[[ Records provided open ]]

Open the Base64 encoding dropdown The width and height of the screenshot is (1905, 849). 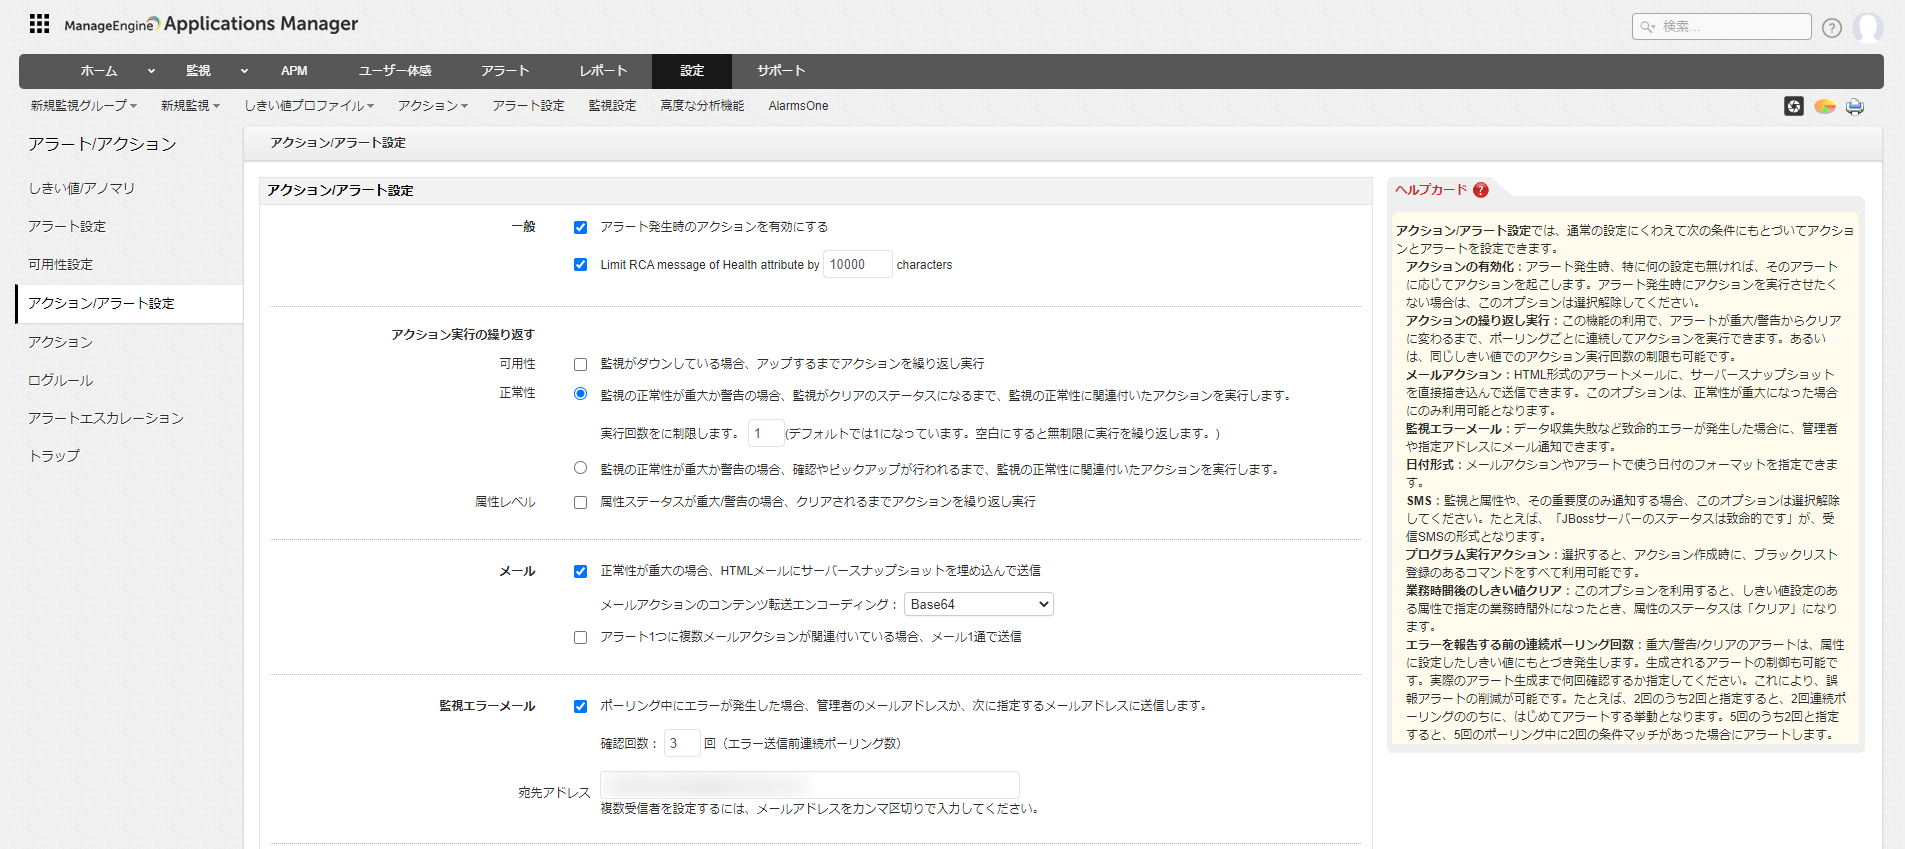pos(978,604)
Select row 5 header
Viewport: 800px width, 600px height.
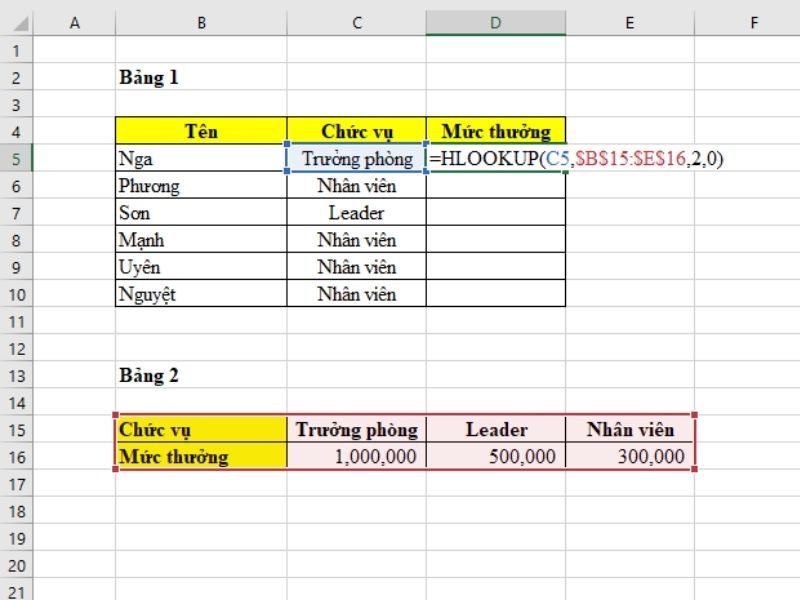pyautogui.click(x=17, y=158)
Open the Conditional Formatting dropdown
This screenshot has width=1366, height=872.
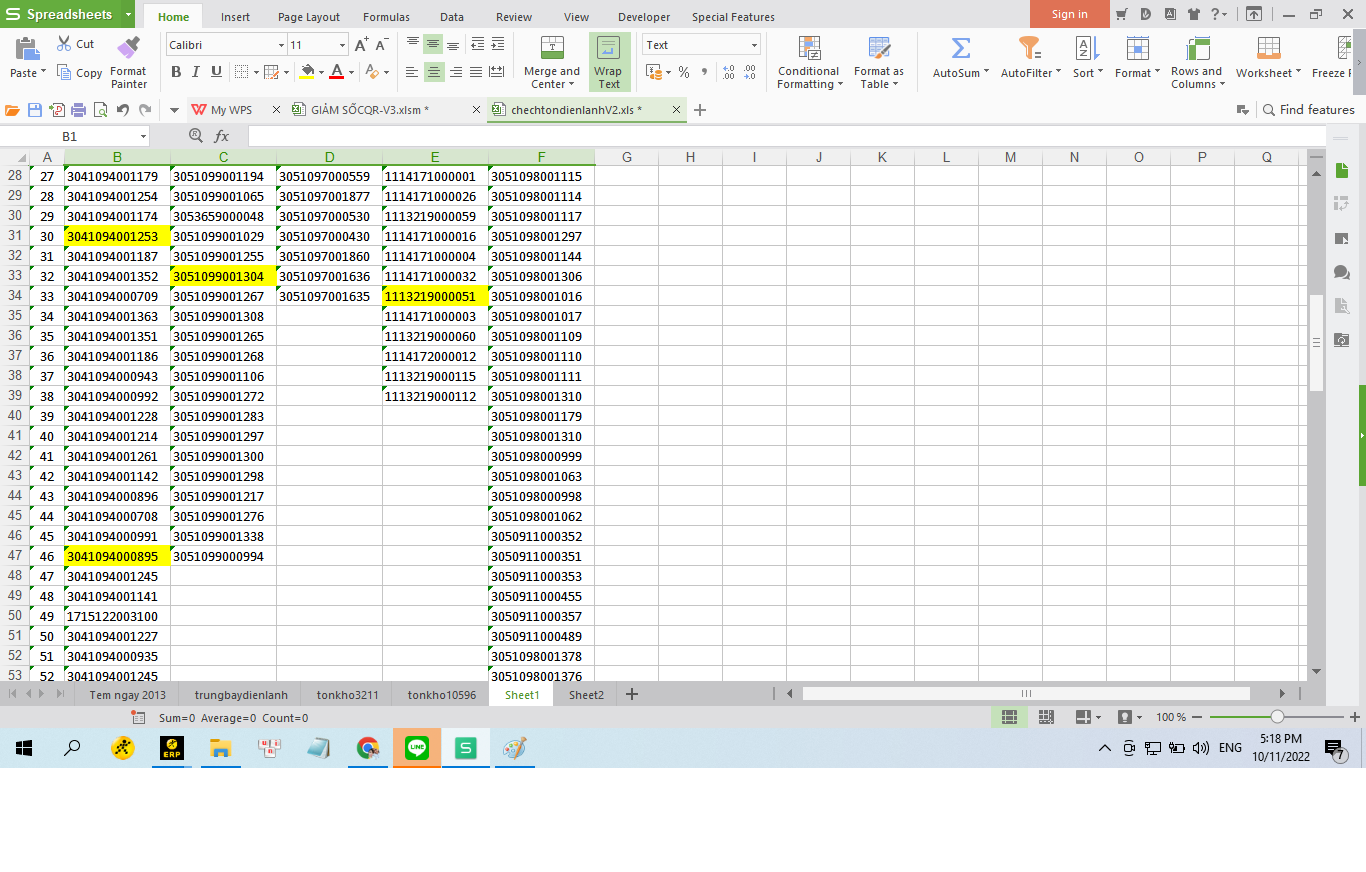[x=809, y=62]
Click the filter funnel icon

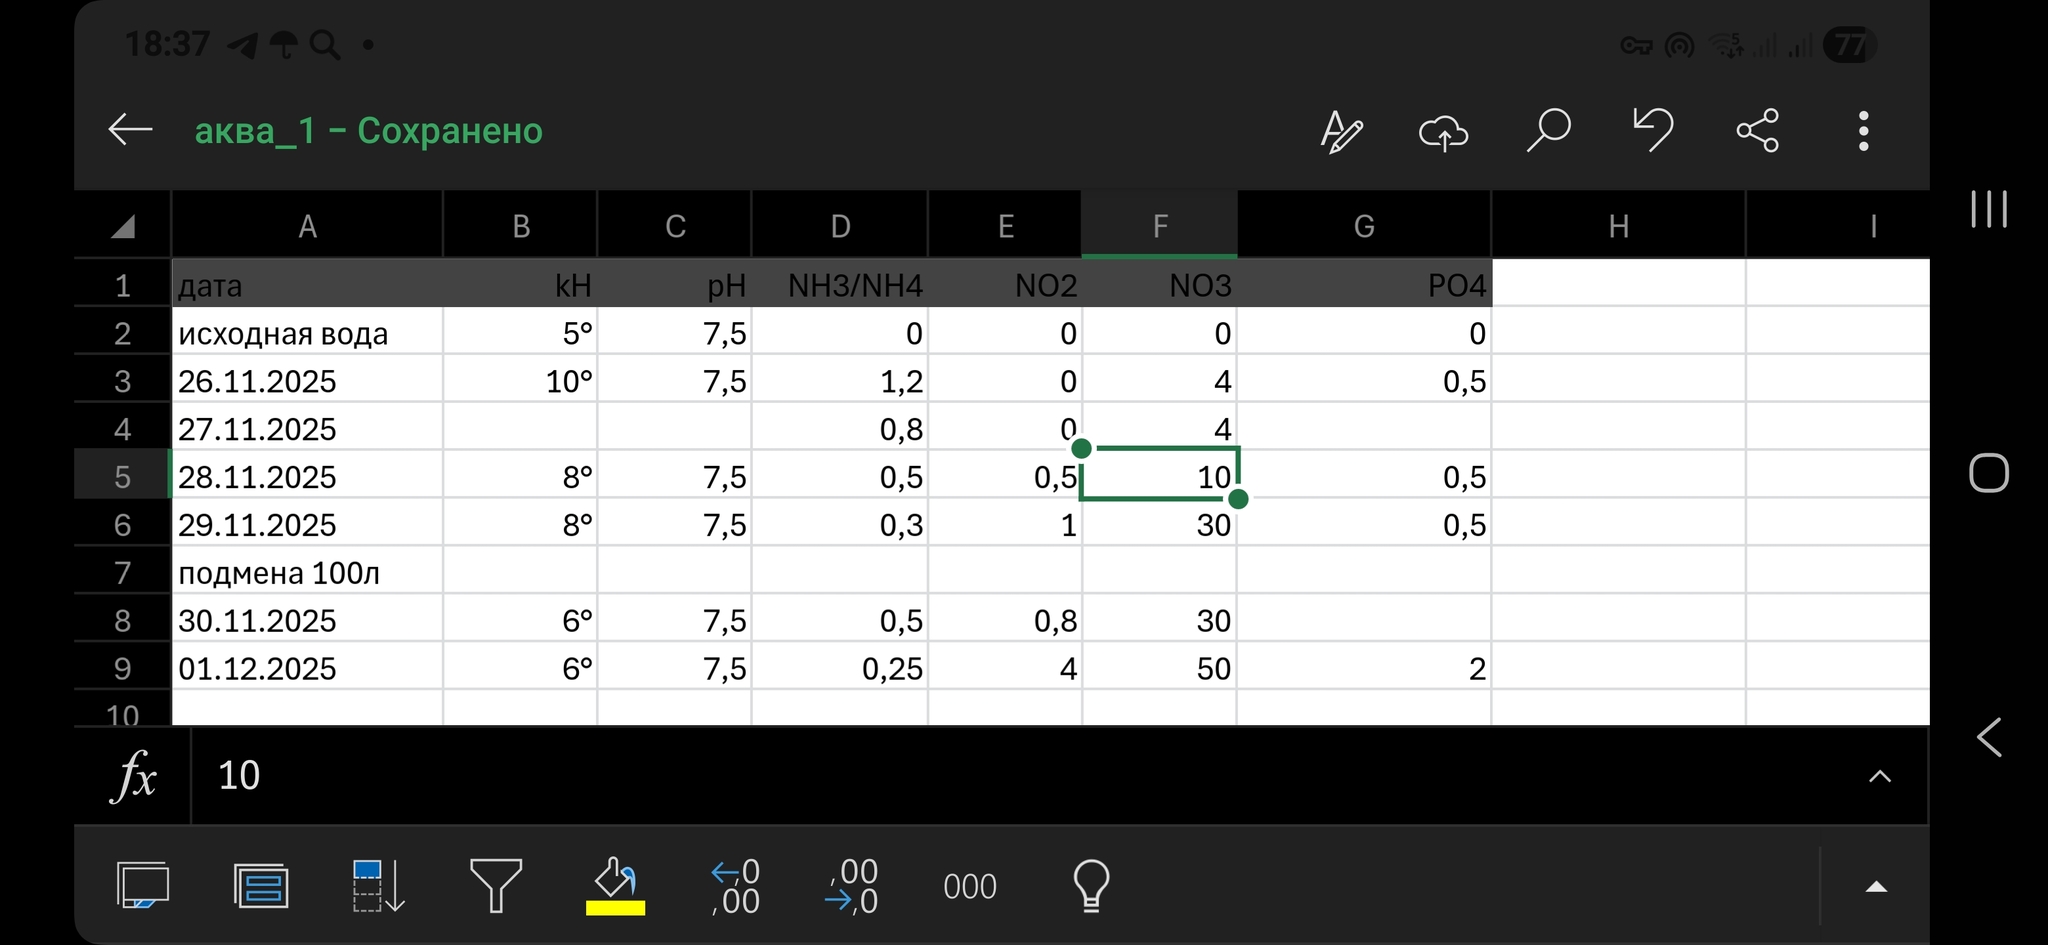coord(496,886)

[[ Records provided closed ]]

In the data above, the line containing "Select row 5 header" and all lines after it are to be reproduced exactly, leaving out the pictures.

▶ _Result_:
Select row 5 header
Viewport: 800px width, 600px height.
pyautogui.click(x=17, y=158)
Open the Conditional Formatting dropdown
This screenshot has width=1366, height=872.
[x=809, y=62]
Click the filter funnel icon

coord(496,886)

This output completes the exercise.